Thursday, November 4, 2010

Mine, all mine

I’ve probably blogged this before but when we bought the house the owner threw in a piece of land that  he didn’t want.  Being from Kent where land meant back garden, amybe front, I’m all in favour of land, the more the merrier so we graciously accepted.
I asked him where it was and he said, up on Mount Vandalino. That was all he knew. Apparently nobody has been there for 4 or more generations.
But now with GPS technology I’ve found it again. Well, Baldrick and I found it again. And now we know why nobody has been there for so long -  a few hundred yards of rocky nothing in the middle of  hundreds of acres of rocky nothing. Fallen larches with their emasculating branch stubs  in various stages of decay lying over and across and in amongst boulders, waist high  bracken (in the summer), shoulder high raspberry bushes, brambles, slippery moss strewn rock and unmapped outcrops, ravines and bluffs all mixed in with unreliable GPS signals and slippery grass all make progress across the land very difficult. In fact I think we need a new term as none of the terms in use describe such horrible terrain and the crossing thereof.

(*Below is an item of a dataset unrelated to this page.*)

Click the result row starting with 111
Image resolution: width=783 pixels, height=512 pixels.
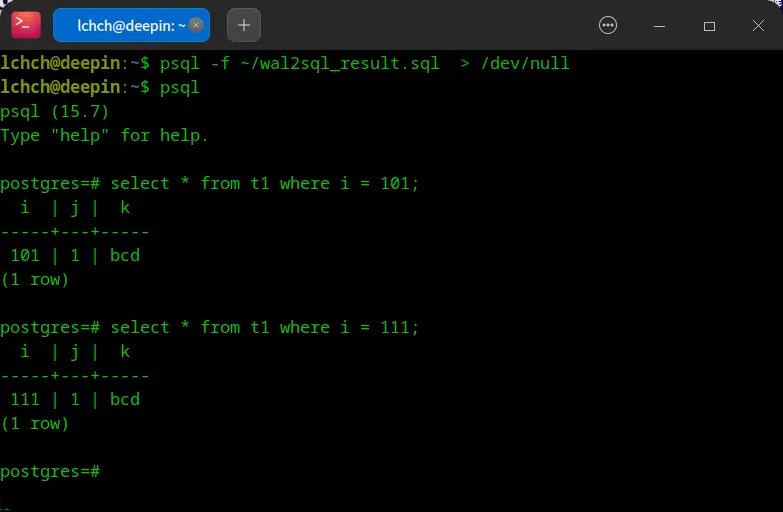pyautogui.click(x=75, y=399)
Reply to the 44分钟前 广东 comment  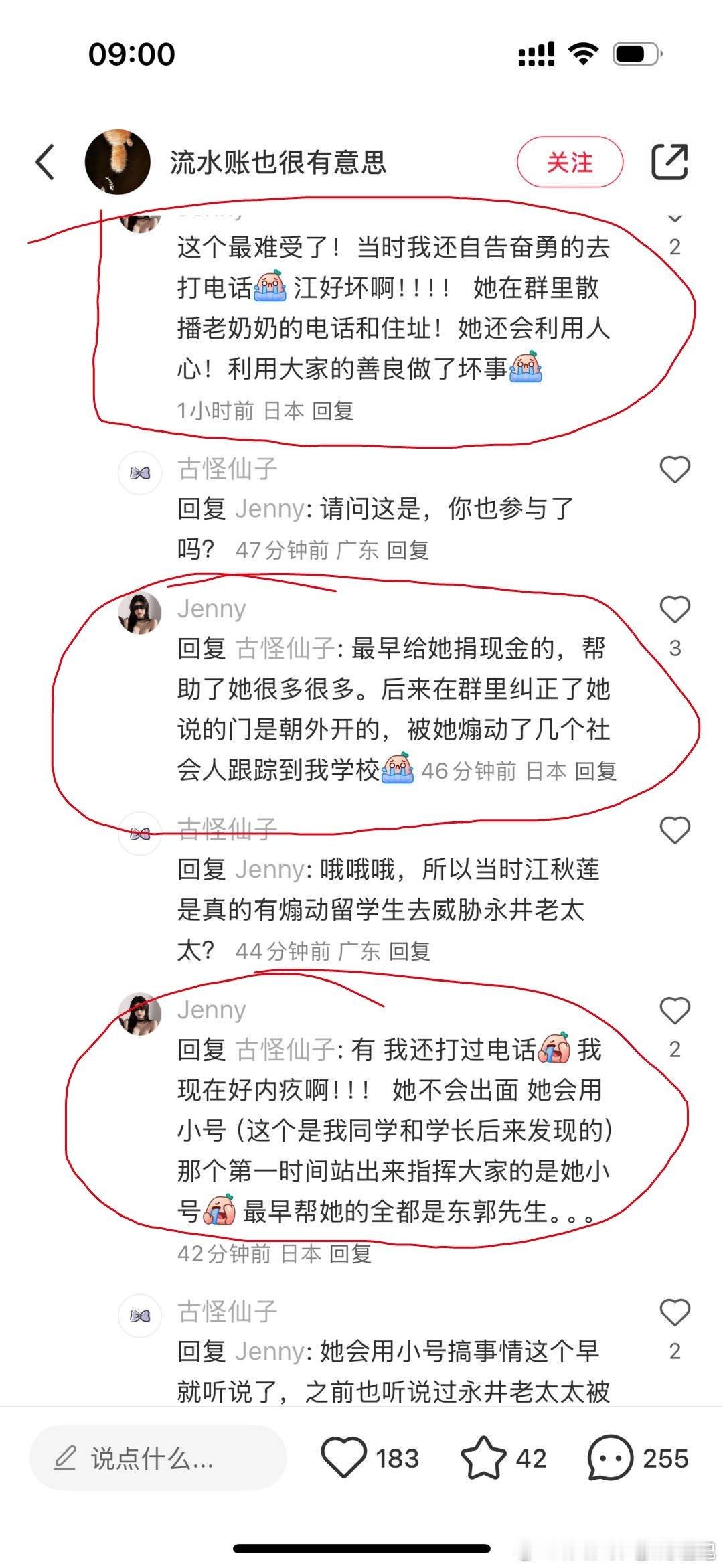pos(409,951)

I had high hopes of this bit of land, at least, I naively thought, it would include a parcel of flat land big enough to put a tent on. There are two streams, which is good and there really is a piece of land big enough to put a tent on but judging by the fallen boulders strewn here and there it would not be advisable to actually put one there. Due to the steepness of the terrain the view though is excellent. I feel very lucky to have my very own rock climbing wall (see photo with me at the base of it). Perhaps I could turn it into a via ferrata. Can’t wait to return though and put up a sign saying ‘Private Property, Keep out’. Just for the hell of it.
I’d hoped to find the land higher up so I could legally get access up the mountain by car but ‘twas not to be as it’s comparatively quite low down at 1490m, 500m short of useful. Probably just as well because that would mean I’d have to buy a trials bike and spend my days up there and never get any work done. The Gods obviously know what they are doing.
The plains were covered in fog today, all day as far as the eye could see and that was really far. As usual the fog stops at the entrance to the valley. Odd to think of all those people on the plains in working in jackets under the cold fog yet everyone in the valleys working in T-shirts in blazing sun. I’m very glad I live in the mountains.
I kind of liked the photo of Baldrick getting ripped to pieces struggling through the land. Such a pleasant change from walking on paths I thought.



1 comment:

4 Winds said...

Wow. Always fancied a patch of land, but that takes the bisciut!